--- begin Text to read ---

Speak American: A Linguistic Critique

by | January 18, 2016 |

Today’s post features guest blogger Philip M. Carter, my co-author on the new book Languages in the World. Here he offers a critique of the phrase Speak American.

In a 2015 interview with CNN, former Alaska Governor and Vice Presidential candidate Sara Palin stated that if you are in the United States, you must Speak American. On the Internet and in social media, Palin was immediately lambasted for referring to English as American. Despite her detractors, it must be said that English-speaking monolinguals largely agree with her.

This agreement assumes many forms. It may be small side-eye glances leveled at those not speaking English in public or well-intentioned suggestions by teachers to immigrant parents to ‘practice English at home.’ It may be the large, collective complicity with English monolingual education and the near total erasure of multilingual speakers and their experiences from mainstream American life.

Linguists and anthropologists who study this phenomenon have named it the ‘ideology of English monolingualism,’ a worldview in which the world’s languages can be divided into two categories: English and everything else.

Monolingualism is a fairly recent aberration in the history of human language. The ideology of English monolingualism assumes that knowing English and only English is more prestigious, more valuable, and – above all – more normal than knowing any number of other languages, even when combined with the knowledge of English.

The ideology assumes that English is essential to everything, and anything worth hearing, reading, or knowing is already hearable, readable, and knowable in English. Everything else – the languages and experiences of the rest of the world – barely register as constituting reality.

One of the more pernicious aspects of the ideology is its penchant for distorting reality about language.

--- end Text to read ---
--- begin Material ---

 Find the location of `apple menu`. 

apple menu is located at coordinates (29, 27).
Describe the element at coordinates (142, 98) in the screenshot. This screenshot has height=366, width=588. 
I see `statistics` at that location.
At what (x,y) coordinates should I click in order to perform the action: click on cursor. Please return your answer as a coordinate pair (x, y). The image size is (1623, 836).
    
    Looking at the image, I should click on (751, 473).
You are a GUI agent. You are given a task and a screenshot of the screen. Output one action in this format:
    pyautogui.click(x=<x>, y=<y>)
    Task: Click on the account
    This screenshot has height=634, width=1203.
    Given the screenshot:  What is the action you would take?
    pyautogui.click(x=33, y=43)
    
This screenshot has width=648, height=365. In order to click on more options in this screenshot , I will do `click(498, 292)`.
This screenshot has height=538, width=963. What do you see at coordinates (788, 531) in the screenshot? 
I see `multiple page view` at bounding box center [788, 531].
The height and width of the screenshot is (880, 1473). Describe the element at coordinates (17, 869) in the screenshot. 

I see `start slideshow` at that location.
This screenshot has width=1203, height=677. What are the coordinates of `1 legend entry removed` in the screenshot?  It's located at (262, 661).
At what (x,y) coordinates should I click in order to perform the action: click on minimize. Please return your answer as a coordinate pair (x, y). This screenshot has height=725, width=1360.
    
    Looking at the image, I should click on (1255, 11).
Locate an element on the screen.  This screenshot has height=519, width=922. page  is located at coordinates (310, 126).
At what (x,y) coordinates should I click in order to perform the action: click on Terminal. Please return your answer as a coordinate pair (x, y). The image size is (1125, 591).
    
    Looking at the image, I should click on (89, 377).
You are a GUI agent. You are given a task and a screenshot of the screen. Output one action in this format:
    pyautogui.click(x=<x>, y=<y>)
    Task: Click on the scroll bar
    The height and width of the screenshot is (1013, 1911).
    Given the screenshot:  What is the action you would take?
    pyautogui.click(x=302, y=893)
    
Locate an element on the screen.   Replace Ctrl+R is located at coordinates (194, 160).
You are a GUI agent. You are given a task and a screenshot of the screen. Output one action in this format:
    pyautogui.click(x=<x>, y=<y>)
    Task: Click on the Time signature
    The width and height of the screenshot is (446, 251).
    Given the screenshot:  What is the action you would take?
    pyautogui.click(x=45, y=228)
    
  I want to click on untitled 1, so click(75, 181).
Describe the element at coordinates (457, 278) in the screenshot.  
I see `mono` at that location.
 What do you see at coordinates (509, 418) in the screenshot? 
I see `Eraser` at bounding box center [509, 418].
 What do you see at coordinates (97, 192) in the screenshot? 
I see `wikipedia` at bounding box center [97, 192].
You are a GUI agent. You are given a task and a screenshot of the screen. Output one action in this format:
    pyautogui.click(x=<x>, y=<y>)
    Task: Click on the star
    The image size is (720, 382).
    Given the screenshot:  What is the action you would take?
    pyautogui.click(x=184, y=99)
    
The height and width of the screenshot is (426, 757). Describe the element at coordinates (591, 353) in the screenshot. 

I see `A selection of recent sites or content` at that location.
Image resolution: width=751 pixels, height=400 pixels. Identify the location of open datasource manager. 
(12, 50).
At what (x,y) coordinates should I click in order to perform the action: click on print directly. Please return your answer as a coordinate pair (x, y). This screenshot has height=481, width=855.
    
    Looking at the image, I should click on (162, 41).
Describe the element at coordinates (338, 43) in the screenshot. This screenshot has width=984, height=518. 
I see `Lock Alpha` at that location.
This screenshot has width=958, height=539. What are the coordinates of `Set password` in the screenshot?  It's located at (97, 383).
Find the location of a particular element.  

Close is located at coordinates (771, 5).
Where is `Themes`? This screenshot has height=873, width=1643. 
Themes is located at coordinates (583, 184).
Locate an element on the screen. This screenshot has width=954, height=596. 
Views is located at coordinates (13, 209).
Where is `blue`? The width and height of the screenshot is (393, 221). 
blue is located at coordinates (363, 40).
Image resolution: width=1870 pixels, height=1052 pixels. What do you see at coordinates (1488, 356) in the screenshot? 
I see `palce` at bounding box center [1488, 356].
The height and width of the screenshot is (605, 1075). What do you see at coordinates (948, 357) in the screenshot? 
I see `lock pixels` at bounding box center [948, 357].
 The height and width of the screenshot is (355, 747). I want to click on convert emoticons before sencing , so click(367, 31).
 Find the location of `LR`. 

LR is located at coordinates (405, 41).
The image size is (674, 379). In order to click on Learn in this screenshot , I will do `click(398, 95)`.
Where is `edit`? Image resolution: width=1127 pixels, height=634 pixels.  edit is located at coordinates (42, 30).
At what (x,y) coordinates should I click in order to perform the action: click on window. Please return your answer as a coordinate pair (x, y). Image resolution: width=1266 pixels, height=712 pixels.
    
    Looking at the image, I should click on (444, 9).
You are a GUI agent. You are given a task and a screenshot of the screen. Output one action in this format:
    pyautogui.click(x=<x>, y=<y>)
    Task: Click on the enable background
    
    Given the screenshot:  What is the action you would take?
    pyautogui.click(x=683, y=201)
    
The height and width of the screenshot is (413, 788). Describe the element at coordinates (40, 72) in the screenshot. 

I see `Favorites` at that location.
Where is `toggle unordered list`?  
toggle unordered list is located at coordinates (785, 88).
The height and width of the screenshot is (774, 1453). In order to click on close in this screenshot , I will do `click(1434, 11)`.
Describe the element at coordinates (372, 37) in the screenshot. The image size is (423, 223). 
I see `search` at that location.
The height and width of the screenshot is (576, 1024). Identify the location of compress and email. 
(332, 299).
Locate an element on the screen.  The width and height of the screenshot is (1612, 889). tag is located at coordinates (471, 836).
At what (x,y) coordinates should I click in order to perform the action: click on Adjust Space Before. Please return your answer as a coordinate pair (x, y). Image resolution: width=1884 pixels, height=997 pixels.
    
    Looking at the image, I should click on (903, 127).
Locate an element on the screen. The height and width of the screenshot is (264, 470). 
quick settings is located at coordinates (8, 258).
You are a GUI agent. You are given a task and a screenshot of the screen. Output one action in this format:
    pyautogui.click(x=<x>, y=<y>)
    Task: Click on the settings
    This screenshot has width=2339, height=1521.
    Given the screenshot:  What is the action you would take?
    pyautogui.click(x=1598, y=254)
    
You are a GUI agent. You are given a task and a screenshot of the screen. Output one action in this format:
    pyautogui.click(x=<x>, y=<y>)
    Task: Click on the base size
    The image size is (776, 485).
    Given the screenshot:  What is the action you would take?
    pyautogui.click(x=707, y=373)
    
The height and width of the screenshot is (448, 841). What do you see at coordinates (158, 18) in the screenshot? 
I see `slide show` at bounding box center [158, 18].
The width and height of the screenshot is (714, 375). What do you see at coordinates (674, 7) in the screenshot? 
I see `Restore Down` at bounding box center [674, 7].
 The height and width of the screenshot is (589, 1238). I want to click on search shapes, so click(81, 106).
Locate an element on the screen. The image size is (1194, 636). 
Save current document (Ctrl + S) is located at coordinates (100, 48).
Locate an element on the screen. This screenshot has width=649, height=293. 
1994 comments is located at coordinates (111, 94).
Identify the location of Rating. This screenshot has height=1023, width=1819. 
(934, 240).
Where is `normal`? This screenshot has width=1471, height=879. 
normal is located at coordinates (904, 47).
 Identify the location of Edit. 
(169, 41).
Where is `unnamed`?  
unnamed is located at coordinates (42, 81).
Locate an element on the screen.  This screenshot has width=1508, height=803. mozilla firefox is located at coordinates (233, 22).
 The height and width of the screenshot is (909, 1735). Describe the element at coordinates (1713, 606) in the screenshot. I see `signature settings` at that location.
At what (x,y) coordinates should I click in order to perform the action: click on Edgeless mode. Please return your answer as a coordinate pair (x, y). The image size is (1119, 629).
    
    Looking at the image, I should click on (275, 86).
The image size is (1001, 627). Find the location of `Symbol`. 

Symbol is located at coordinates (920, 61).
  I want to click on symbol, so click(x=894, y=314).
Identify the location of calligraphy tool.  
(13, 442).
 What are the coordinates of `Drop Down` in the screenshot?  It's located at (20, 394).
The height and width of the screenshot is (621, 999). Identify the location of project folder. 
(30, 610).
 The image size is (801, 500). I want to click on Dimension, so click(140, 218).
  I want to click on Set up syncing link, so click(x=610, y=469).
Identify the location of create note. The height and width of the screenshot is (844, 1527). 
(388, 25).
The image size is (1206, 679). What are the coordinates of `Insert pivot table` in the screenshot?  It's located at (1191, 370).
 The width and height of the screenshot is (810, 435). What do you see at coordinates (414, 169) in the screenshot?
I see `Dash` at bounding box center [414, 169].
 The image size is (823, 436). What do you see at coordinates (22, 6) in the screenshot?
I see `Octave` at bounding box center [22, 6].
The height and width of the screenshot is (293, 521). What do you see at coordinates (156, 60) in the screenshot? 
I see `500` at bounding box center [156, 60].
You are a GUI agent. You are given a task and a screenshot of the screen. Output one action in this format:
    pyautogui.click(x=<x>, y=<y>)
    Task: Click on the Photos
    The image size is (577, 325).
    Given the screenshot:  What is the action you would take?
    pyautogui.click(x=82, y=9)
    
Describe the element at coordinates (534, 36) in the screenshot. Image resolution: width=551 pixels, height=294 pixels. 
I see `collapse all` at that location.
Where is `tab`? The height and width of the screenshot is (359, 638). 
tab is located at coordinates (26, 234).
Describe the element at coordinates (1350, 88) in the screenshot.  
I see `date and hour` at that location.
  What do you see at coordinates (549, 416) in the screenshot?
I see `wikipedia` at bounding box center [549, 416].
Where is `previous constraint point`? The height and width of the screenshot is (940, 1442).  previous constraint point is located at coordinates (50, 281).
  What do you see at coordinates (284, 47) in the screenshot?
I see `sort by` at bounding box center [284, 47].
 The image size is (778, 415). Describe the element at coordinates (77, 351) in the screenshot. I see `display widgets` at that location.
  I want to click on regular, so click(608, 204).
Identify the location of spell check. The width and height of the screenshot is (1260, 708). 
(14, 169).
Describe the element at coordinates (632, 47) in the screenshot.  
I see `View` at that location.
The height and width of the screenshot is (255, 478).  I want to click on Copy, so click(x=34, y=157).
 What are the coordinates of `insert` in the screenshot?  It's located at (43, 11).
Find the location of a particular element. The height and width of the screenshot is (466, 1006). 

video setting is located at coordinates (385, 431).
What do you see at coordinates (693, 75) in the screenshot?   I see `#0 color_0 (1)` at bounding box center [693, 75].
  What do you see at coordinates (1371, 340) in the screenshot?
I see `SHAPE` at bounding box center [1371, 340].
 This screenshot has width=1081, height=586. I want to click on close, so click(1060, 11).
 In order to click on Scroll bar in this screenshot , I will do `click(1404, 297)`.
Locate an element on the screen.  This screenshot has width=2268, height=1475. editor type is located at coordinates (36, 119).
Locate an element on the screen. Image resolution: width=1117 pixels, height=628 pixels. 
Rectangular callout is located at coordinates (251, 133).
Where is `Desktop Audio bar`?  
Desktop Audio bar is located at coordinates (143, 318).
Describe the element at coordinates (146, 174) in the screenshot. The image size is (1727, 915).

--- end Material ---

### Brief 1
In the Speak American critique, what name have linguists and anthropologists given to this phenomenon?
### Brief 2
In the entries, from the first line through the line containing "center [788, 531].", substitute "Identify" for "Describe" and leave everything else unchanged.

### Written solution 1
The "ideology of English monolingualism."

### Written solution 2
 Find the location of `apple menu`. 

apple menu is located at coordinates (29, 27).
Identify the element at coordinates (142, 98) in the screenshot. This screenshot has height=366, width=588. 
I see `statistics` at that location.
At what (x,y) coordinates should I click in order to perform the action: click on cursor. Please return your answer as a coordinate pair (x, y). The image size is (1623, 836).
    
    Looking at the image, I should click on (751, 473).
You are a GUI agent. You are given a task and a screenshot of the screen. Output one action in this format:
    pyautogui.click(x=<x>, y=<y>)
    Task: Click on the account
    This screenshot has height=634, width=1203.
    Given the screenshot:  What is the action you would take?
    pyautogui.click(x=33, y=43)
    
This screenshot has width=648, height=365. In order to click on more options in this screenshot , I will do `click(498, 292)`.
This screenshot has height=538, width=963. What do you see at coordinates (788, 531) in the screenshot? 
I see `multiple page view` at bounding box center [788, 531].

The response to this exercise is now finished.